━━━━━ Dataset rows ━━━━━
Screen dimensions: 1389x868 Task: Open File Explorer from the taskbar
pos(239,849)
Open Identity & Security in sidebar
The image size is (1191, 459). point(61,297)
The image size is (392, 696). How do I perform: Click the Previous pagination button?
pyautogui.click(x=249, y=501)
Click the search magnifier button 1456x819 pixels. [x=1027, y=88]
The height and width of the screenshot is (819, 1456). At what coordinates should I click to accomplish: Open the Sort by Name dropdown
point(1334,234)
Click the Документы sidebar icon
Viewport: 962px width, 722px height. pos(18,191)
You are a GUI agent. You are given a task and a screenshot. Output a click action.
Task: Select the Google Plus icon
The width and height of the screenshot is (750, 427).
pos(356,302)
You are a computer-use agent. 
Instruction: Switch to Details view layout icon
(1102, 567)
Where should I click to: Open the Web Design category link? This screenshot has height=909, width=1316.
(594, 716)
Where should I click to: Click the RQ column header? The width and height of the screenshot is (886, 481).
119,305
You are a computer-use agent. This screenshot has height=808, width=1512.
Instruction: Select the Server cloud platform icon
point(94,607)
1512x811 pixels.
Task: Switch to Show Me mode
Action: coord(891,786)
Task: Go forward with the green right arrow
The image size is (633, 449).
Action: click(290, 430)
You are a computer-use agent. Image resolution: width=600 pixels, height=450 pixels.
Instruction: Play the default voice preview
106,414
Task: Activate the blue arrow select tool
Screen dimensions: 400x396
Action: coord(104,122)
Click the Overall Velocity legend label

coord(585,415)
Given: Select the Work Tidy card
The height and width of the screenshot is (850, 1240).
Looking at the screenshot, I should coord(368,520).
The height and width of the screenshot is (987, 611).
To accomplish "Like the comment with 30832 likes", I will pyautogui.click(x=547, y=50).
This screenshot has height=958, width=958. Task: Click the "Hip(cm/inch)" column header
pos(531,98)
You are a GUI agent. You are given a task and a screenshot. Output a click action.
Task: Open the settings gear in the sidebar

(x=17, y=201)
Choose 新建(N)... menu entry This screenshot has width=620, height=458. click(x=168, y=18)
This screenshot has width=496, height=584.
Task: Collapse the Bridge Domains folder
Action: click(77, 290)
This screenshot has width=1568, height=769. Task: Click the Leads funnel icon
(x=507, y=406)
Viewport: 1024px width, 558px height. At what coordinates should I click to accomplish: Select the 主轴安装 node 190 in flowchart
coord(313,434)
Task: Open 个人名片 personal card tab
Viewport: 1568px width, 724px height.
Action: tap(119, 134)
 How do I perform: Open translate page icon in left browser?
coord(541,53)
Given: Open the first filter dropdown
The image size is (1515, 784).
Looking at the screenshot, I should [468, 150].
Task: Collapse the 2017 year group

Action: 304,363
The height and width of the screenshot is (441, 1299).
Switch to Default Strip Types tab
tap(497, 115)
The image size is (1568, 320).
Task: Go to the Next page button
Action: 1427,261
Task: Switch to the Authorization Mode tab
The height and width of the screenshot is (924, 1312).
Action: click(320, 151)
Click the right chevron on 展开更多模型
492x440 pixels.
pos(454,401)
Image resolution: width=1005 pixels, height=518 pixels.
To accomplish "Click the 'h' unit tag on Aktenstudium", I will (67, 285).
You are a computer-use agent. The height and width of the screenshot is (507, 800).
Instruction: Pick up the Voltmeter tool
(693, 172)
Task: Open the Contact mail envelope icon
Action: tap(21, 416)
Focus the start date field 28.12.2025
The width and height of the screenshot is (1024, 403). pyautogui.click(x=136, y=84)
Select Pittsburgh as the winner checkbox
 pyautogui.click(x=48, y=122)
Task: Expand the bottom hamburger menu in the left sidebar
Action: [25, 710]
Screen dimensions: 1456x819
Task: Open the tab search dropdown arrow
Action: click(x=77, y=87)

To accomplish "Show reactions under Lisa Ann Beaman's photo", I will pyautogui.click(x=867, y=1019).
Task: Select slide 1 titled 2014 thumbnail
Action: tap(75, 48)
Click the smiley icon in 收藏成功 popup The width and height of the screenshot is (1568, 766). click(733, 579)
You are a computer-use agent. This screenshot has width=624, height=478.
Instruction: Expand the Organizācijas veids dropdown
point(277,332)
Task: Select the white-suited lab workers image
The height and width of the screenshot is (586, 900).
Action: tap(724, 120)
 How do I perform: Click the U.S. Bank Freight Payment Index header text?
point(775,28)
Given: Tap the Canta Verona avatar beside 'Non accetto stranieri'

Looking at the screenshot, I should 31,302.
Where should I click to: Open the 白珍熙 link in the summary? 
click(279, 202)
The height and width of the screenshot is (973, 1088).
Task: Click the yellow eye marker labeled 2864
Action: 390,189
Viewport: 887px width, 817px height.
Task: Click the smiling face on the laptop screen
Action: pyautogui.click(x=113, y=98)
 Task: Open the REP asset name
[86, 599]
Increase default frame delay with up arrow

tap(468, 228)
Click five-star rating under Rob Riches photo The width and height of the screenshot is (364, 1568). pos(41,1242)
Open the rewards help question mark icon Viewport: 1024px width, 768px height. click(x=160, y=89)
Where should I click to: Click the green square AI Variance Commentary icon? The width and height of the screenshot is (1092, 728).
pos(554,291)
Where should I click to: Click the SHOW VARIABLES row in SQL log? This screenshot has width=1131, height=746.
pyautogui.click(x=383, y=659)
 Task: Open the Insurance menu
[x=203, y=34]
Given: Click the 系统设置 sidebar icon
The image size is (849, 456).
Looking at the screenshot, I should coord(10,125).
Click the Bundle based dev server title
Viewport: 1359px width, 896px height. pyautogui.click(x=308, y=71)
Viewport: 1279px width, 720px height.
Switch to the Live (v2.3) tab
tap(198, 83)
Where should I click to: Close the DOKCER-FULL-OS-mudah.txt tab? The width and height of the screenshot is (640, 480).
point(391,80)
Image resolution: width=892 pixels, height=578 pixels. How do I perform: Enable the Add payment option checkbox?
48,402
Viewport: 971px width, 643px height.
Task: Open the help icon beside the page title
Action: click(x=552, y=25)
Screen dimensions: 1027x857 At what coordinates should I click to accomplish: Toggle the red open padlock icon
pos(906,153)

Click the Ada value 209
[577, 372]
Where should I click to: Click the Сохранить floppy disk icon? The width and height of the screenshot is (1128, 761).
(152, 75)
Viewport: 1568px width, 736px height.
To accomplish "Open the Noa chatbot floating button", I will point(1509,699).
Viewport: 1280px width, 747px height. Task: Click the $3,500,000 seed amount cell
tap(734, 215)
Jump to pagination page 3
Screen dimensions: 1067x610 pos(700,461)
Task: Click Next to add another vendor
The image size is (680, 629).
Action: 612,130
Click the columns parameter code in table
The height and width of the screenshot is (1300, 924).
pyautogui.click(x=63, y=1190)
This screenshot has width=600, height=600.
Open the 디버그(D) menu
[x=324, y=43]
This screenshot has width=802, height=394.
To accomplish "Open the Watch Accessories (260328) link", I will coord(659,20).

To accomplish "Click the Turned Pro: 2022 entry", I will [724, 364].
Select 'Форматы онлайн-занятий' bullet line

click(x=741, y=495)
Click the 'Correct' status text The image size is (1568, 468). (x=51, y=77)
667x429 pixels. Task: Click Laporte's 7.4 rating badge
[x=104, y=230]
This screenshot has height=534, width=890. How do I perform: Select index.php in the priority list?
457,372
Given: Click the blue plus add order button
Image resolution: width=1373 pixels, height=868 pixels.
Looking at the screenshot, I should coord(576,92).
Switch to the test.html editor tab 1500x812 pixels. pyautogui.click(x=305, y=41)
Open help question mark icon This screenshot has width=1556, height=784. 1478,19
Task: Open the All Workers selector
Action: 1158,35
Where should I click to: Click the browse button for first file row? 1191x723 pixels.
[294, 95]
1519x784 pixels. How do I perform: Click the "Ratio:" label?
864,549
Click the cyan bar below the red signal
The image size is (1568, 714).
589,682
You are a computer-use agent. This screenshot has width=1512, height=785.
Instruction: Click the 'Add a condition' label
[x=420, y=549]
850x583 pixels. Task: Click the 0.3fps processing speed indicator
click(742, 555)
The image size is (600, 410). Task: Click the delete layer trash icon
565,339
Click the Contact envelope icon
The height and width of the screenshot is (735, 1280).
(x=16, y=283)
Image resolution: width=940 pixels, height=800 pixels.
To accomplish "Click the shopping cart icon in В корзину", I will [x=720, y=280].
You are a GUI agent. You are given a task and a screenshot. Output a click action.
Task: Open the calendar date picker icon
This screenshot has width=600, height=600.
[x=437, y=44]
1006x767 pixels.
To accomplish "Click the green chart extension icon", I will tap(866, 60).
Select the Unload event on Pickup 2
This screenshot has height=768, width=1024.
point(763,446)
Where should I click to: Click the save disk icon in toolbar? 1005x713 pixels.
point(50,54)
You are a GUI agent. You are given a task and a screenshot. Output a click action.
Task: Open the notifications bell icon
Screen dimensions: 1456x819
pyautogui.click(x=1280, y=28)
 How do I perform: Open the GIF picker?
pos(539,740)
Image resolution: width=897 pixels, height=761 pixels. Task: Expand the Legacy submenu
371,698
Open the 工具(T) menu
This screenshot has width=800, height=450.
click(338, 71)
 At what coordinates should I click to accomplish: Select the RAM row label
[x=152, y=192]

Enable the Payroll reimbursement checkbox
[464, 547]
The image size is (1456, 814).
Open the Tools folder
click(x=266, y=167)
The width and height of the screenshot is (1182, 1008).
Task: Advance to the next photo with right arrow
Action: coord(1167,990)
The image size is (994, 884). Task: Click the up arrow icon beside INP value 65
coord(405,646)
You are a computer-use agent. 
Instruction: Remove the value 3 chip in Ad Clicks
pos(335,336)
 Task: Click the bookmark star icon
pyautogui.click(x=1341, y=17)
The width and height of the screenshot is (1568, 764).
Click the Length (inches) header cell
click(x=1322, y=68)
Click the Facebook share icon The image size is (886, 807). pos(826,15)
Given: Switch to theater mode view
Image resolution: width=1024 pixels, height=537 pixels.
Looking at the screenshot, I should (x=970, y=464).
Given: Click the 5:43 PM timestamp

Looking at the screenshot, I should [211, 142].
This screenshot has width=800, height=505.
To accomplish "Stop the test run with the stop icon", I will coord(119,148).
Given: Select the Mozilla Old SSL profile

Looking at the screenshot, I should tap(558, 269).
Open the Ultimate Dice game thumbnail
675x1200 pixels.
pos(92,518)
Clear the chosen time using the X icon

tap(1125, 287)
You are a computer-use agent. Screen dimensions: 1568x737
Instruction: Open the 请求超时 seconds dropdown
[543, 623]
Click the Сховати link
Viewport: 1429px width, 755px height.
━━━━━
Challenge: Copy verbatim every line from the one containing "Where should I click to: Click the SHOW" through the one containing "I will coord(659,20).", with both end lines included.

Task response:
Where should I click to: Click the SHOW VARIABLES row in SQL log? This screenshot has width=1131, height=746.
pyautogui.click(x=383, y=659)
 Task: Open the Insurance menu
[x=203, y=34]
Given: Click the 系统设置 sidebar icon
The image size is (849, 456).
Looking at the screenshot, I should coord(10,125).
Click the Bundle based dev server title
Viewport: 1359px width, 896px height. pyautogui.click(x=308, y=71)
Viewport: 1279px width, 720px height.
Switch to the Live (v2.3) tab
tap(198, 83)
Where should I click to: Close the DOKCER-FULL-OS-mudah.txt tab? The width and height of the screenshot is (640, 480).
point(391,80)
Image resolution: width=892 pixels, height=578 pixels. How do I perform: Enable the Add payment option checkbox?
48,402
Viewport: 971px width, 643px height.
Task: Open the help icon beside the page title
Action: click(x=552, y=25)
Screen dimensions: 1027x857 At what coordinates should I click to accomplish: Toggle the red open padlock icon
pos(906,153)

Click the Ada value 209
[577, 372]
Where should I click to: Click the Сохранить floppy disk icon? The width and height of the screenshot is (1128, 761).
(152, 75)
Viewport: 1568px width, 736px height.
To accomplish "Open the Noa chatbot floating button", I will point(1509,699).
Viewport: 1280px width, 747px height. Task: Click the $3,500,000 seed amount cell
tap(734, 215)
Jump to pagination page 3
Screen dimensions: 1067x610 pos(700,461)
Task: Click Next to add another vendor
The image size is (680, 629).
Action: 612,130
Click the columns parameter code in table
The height and width of the screenshot is (1300, 924).
pyautogui.click(x=63, y=1190)
This screenshot has width=600, height=600.
Open the 디버그(D) menu
[x=324, y=43]
This screenshot has width=802, height=394.
To accomplish "Open the Watch Accessories (260328) link", I will coord(659,20).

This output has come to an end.